Please give the records below back in full, exactly as shown.
*** Opening SUPPLIED INFORMATION ***
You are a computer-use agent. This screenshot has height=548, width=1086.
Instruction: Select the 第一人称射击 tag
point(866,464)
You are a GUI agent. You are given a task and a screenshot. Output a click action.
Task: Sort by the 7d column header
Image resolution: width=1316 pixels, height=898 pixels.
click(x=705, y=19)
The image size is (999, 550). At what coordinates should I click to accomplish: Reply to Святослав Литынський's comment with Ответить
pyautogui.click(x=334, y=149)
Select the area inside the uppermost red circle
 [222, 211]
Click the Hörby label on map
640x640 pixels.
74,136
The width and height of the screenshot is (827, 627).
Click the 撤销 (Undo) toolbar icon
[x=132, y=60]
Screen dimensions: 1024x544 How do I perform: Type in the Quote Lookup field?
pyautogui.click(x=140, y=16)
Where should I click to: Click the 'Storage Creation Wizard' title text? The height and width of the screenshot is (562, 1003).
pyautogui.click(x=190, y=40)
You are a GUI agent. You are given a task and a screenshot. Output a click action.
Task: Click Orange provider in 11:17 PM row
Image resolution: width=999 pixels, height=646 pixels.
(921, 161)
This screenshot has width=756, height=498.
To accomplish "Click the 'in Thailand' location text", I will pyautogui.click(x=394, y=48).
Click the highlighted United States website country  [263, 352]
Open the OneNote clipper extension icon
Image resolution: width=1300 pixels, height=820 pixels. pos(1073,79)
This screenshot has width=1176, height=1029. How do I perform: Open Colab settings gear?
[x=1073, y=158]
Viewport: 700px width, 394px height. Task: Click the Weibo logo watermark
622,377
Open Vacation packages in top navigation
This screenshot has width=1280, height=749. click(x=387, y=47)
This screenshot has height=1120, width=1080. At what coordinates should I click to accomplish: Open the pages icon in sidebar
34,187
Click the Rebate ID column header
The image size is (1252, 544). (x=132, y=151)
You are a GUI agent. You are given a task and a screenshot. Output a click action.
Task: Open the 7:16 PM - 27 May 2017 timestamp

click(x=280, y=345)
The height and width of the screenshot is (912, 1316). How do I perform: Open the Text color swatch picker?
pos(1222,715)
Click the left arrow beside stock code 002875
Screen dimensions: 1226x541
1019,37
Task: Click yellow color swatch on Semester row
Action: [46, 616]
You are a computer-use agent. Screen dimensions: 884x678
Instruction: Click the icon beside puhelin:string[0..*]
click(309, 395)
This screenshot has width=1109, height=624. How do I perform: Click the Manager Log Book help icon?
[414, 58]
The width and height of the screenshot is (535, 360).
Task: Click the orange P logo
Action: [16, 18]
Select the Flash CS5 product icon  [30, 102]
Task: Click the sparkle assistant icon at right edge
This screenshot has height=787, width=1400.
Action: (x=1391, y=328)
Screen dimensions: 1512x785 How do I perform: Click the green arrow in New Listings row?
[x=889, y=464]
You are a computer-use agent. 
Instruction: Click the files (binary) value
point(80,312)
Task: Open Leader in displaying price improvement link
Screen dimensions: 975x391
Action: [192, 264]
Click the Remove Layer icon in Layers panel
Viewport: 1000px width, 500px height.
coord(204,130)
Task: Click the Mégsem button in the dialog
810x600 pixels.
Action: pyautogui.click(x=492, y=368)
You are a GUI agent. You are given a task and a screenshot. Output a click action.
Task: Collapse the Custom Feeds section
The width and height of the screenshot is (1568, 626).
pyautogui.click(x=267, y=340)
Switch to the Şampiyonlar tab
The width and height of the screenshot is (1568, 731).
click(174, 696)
*** Closing SUPPLIED INFORMATION ***
WRITTEN REPLY:
You are a computer-use agent. This screenshot has height=548, width=1086.
Instruction: Select the 第一人称射击 tag
point(866,464)
You are a GUI agent. You are given a task and a screenshot. Output a click action.
Task: Sort by the 7d column header
Image resolution: width=1316 pixels, height=898 pixels.
click(x=705, y=19)
The image size is (999, 550). At what coordinates should I click to accomplish: Reply to Святослав Литынський's comment with Ответить
pyautogui.click(x=334, y=149)
Select the area inside the uppermost red circle
 [222, 211]
Click the Hörby label on map
640x640 pixels.
74,136
The width and height of the screenshot is (827, 627).
Click the 撤销 (Undo) toolbar icon
[x=132, y=60]
Screen dimensions: 1024x544 How do I perform: Type in the Quote Lookup field?
pyautogui.click(x=140, y=16)
Where should I click to: Click the 'Storage Creation Wizard' title text? The height and width of the screenshot is (562, 1003).
pyautogui.click(x=190, y=40)
You are a GUI agent. You are given a task and a screenshot. Output a click action.
Task: Click Orange provider in 11:17 PM row
Image resolution: width=999 pixels, height=646 pixels.
(921, 161)
This screenshot has width=756, height=498.
To accomplish "Click the 'in Thailand' location text", I will pyautogui.click(x=394, y=48).
Click the highlighted United States website country  [263, 352]
Open the OneNote clipper extension icon
Image resolution: width=1300 pixels, height=820 pixels. pos(1073,79)
This screenshot has width=1176, height=1029. How do I perform: Open Colab settings gear?
[x=1073, y=158]
Viewport: 700px width, 394px height. Task: Click the Weibo logo watermark
622,377
Open Vacation packages in top navigation
This screenshot has width=1280, height=749. click(x=387, y=47)
This screenshot has height=1120, width=1080. At what coordinates should I click to accomplish: Open the pages icon in sidebar
34,187
Click the Rebate ID column header
The image size is (1252, 544). (x=132, y=151)
You are a GUI agent. You are given a task and a screenshot. Output a click action.
Task: Open the 7:16 PM - 27 May 2017 timestamp

click(x=280, y=345)
The height and width of the screenshot is (912, 1316). How do I perform: Open the Text color swatch picker?
pos(1222,715)
Click the left arrow beside stock code 002875
Screen dimensions: 1226x541
1019,37
Task: Click yellow color swatch on Semester row
Action: [46, 616]
You are a computer-use agent. Screen dimensions: 884x678
Instruction: Click the icon beside puhelin:string[0..*]
click(309, 395)
This screenshot has width=1109, height=624. How do I perform: Click the Manager Log Book help icon?
[414, 58]
The width and height of the screenshot is (535, 360).
Task: Click the orange P logo
Action: [16, 18]
Select the Flash CS5 product icon  [30, 102]
Task: Click the sparkle assistant icon at right edge
This screenshot has height=787, width=1400.
Action: (x=1391, y=328)
Screen dimensions: 1512x785 How do I perform: Click the green arrow in New Listings row?
[x=889, y=464]
You are a computer-use agent. 
Instruction: Click the files (binary) value
point(80,312)
Task: Open Leader in displaying price improvement link
Screen dimensions: 975x391
Action: [192, 264]
Click the Remove Layer icon in Layers panel
Viewport: 1000px width, 500px height.
coord(204,130)
Task: Click the Mégsem button in the dialog
810x600 pixels.
Action: pyautogui.click(x=492, y=368)
You are a GUI agent. You are given a task and a screenshot. Output a click action.
Task: Collapse the Custom Feeds section
The width and height of the screenshot is (1568, 626).
pyautogui.click(x=267, y=340)
Switch to the Şampiyonlar tab
The width and height of the screenshot is (1568, 731).
click(174, 696)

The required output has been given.